Extracted records
>>>

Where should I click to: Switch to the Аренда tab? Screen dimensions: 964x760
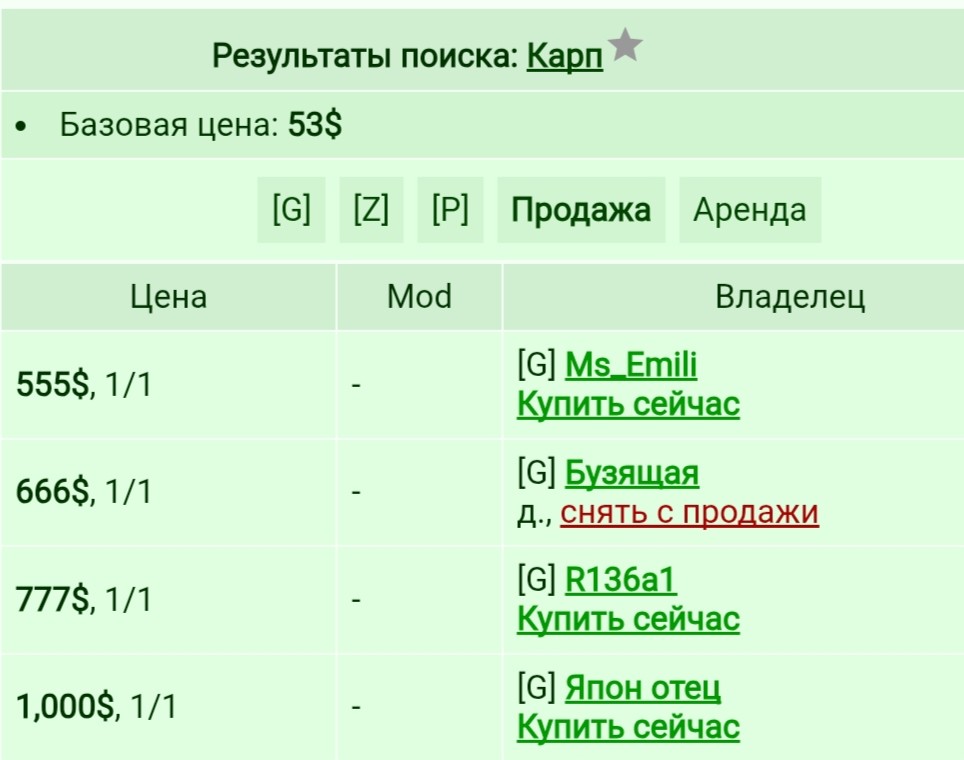[750, 210]
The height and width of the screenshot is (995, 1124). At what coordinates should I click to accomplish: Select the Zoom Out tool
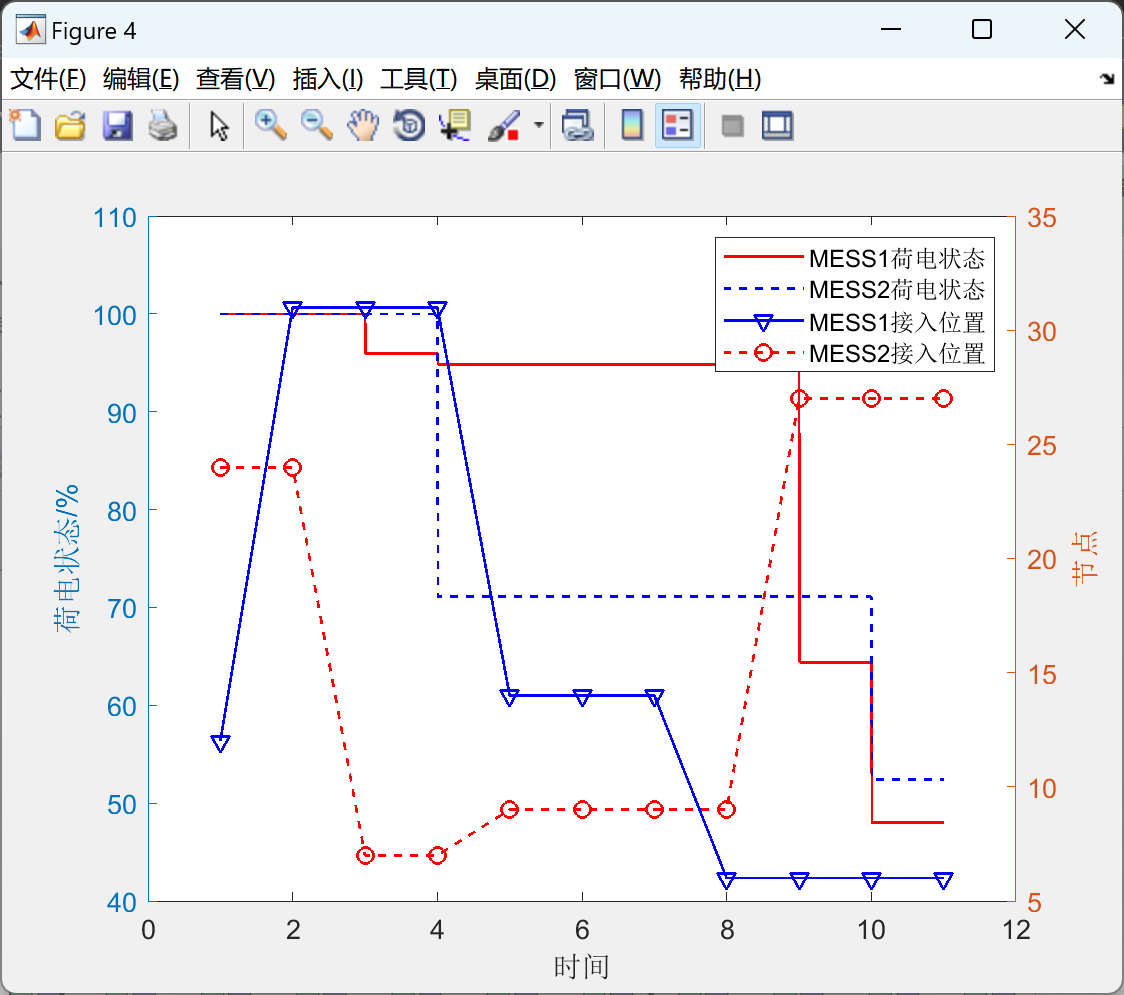pyautogui.click(x=317, y=125)
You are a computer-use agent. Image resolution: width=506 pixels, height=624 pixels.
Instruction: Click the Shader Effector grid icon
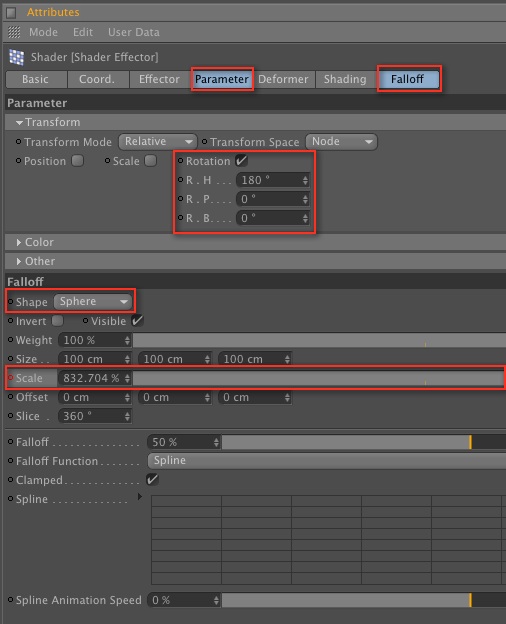16,57
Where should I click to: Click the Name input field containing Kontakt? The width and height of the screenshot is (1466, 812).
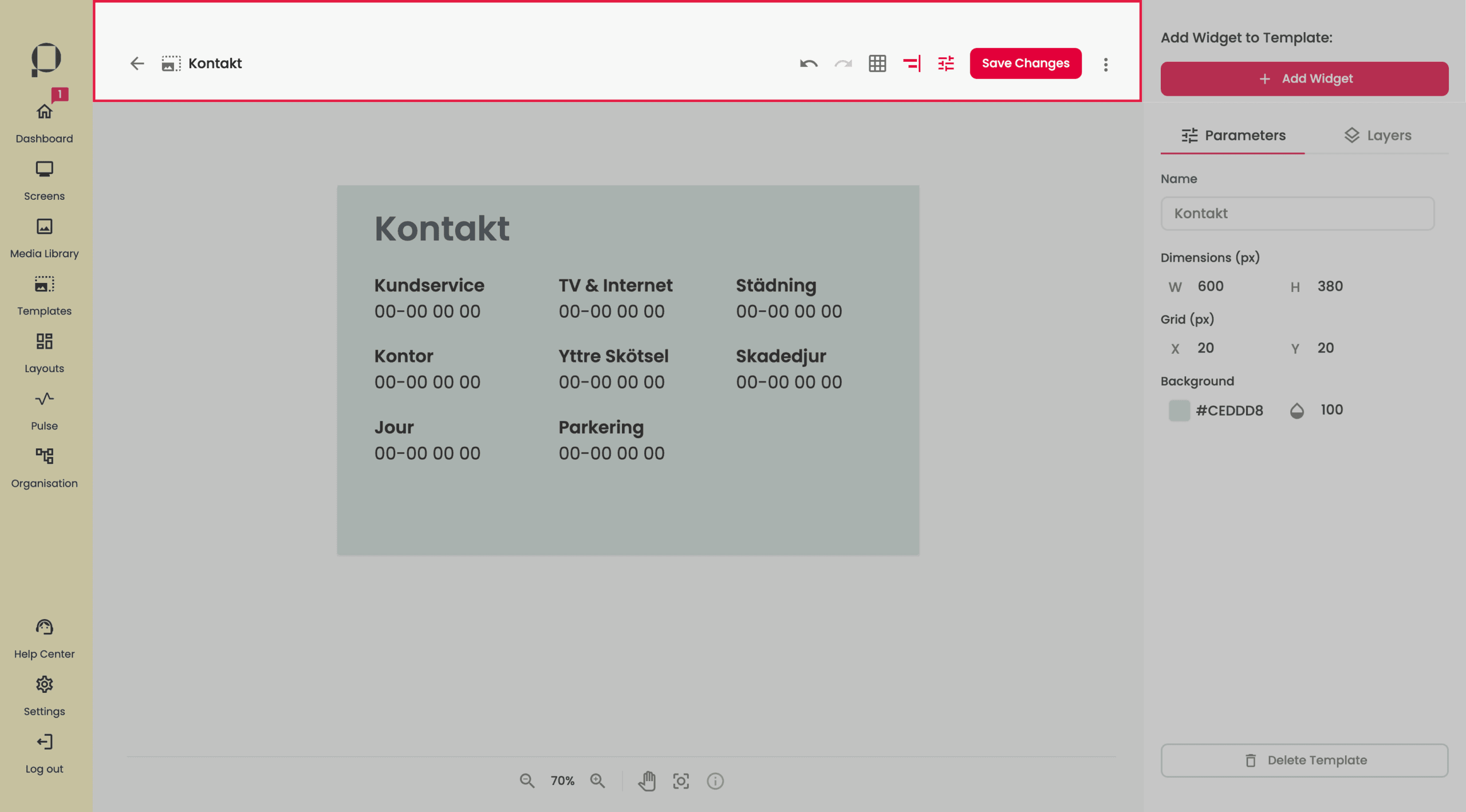tap(1298, 214)
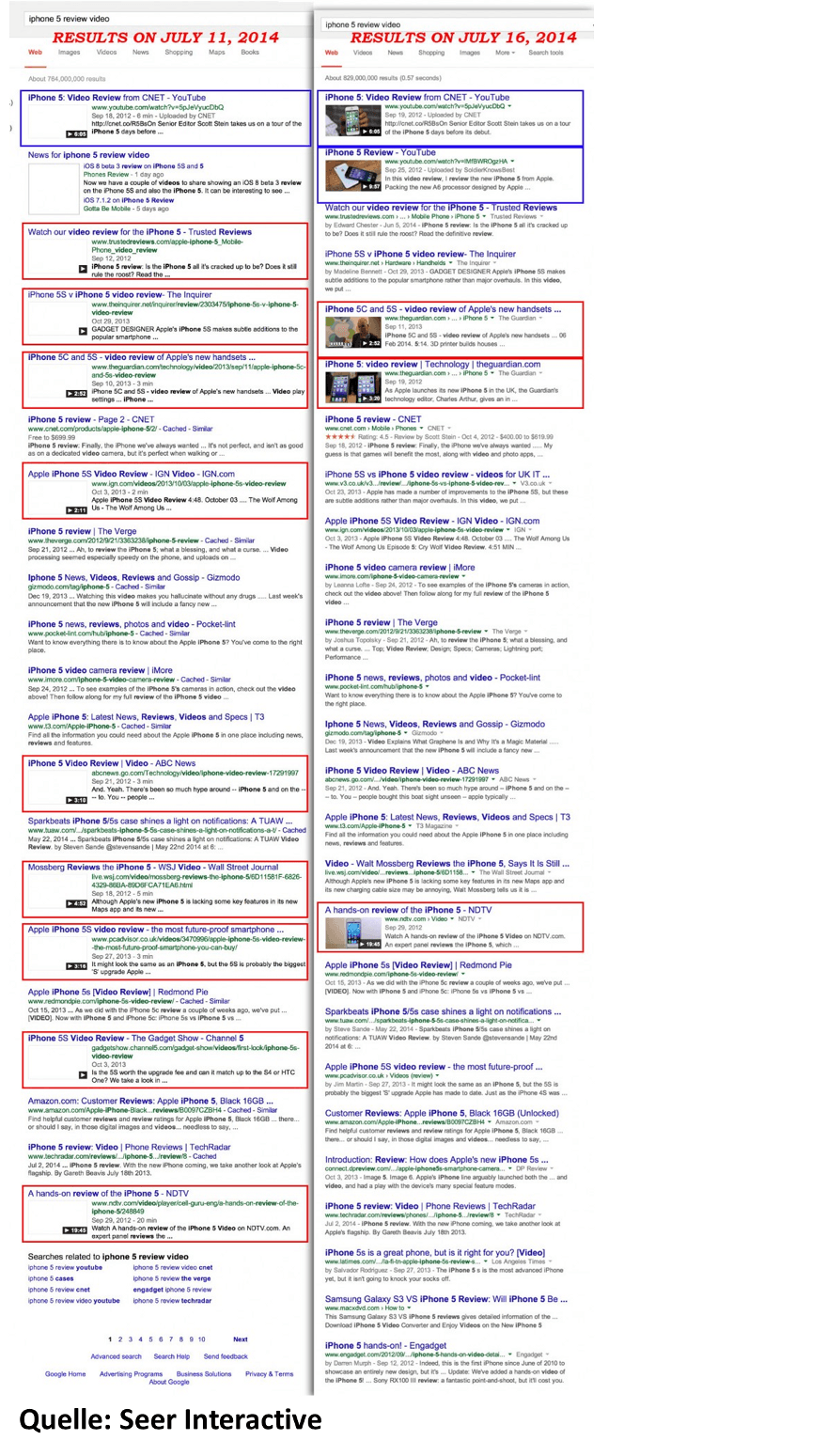Switch to Shopping tab in July 11 results
The height and width of the screenshot is (1456, 827).
179,53
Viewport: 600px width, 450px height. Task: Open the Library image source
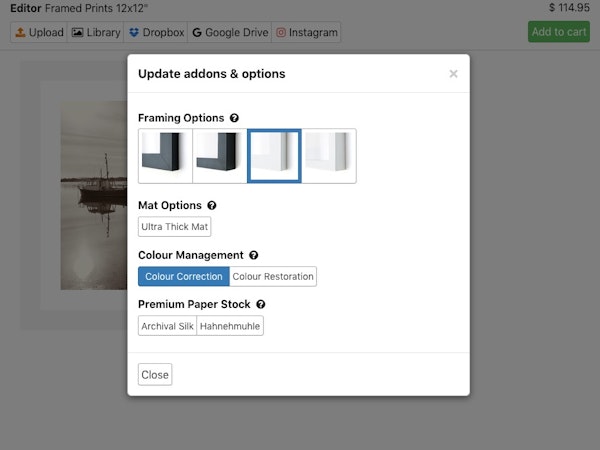pos(96,32)
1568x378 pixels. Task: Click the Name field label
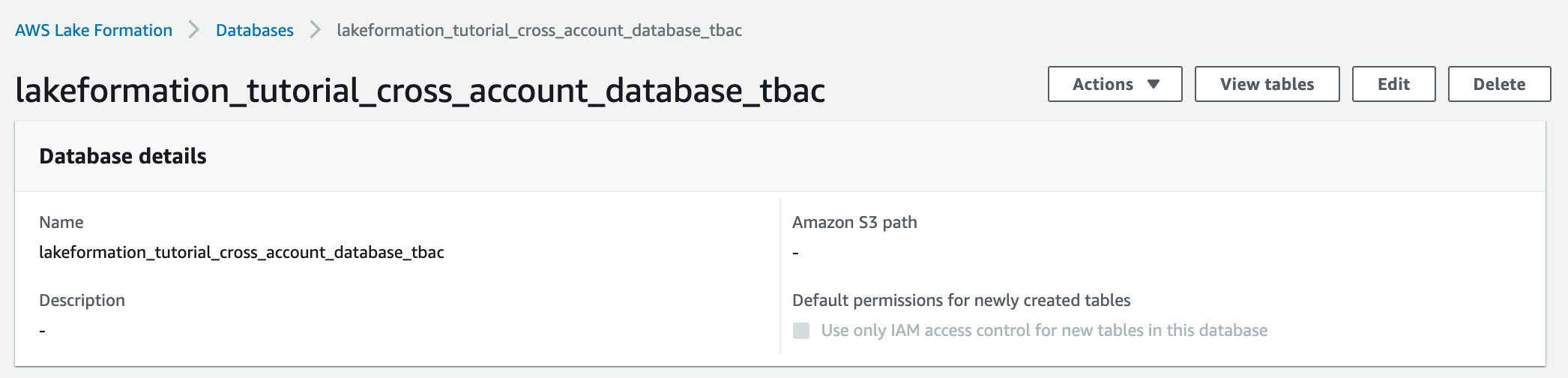click(61, 222)

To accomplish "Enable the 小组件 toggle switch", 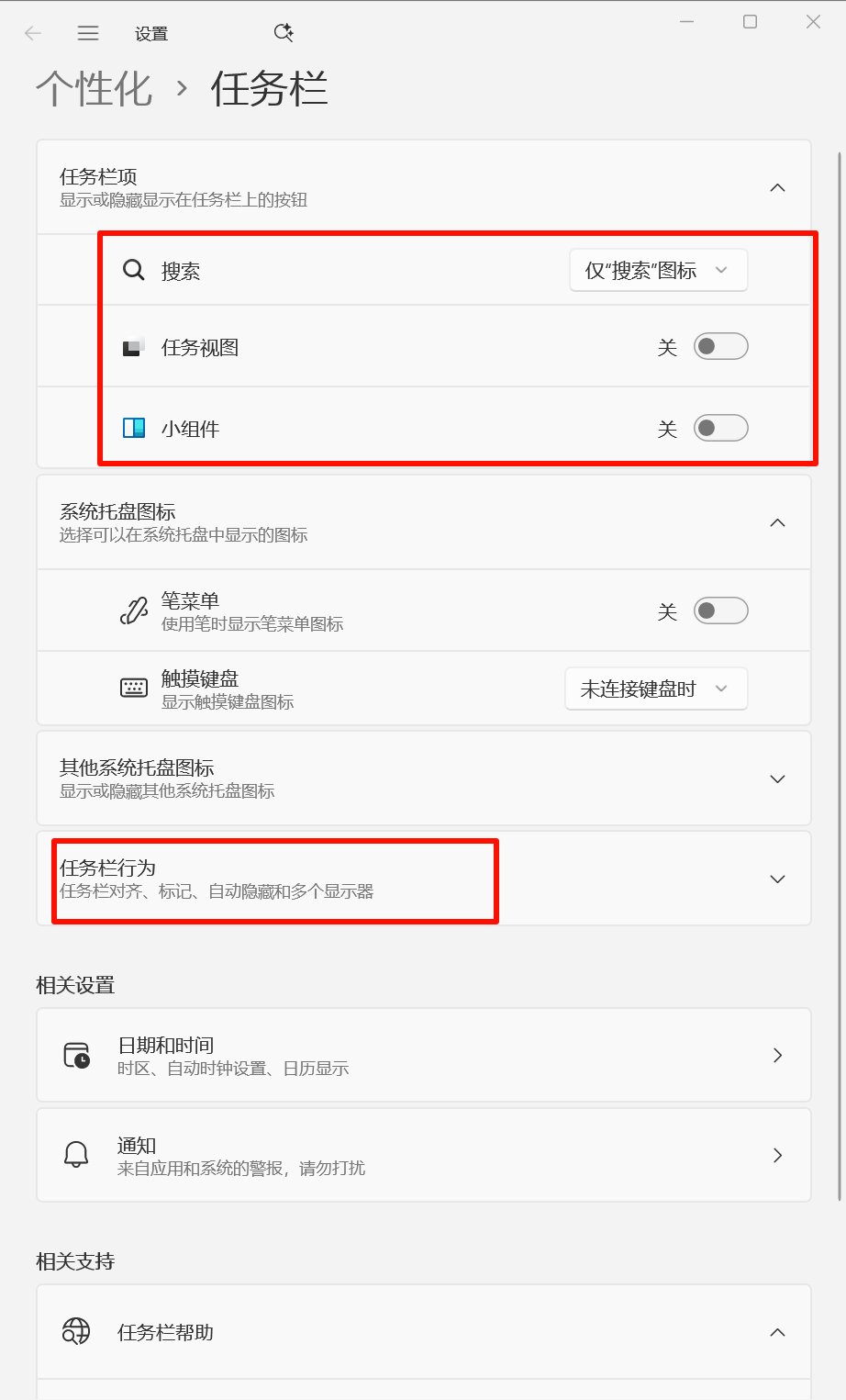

<<<

§ **What is expected**:
Retype the entries exactly, skipping every picture.

§ **Output of the exercise**:
Where should I click to: Switch to the Аренда tab? Screen dimensions: 964x760
[750, 210]
The height and width of the screenshot is (995, 1124). At what coordinates should I click to accomplish: Select the Zoom Out tool
pyautogui.click(x=317, y=125)
You are a computer-use agent. Image resolution: width=506 pixels, height=624 pixels.
Instruction: Click the Shader Effector grid icon
16,57
Where should I click to: Click the Name input field containing Kontakt? The width and height of the screenshot is (1466, 812).
tap(1298, 214)
Switch to Shopping tab in July 11 results
The height and width of the screenshot is (1456, 827).
179,53
Viewport: 600px width, 450px height. Task: Open the Library image source
pos(96,32)
1568x378 pixels. Task: Click the Name field label
click(61, 222)

To accomplish "Enable the 小组件 toggle switch", 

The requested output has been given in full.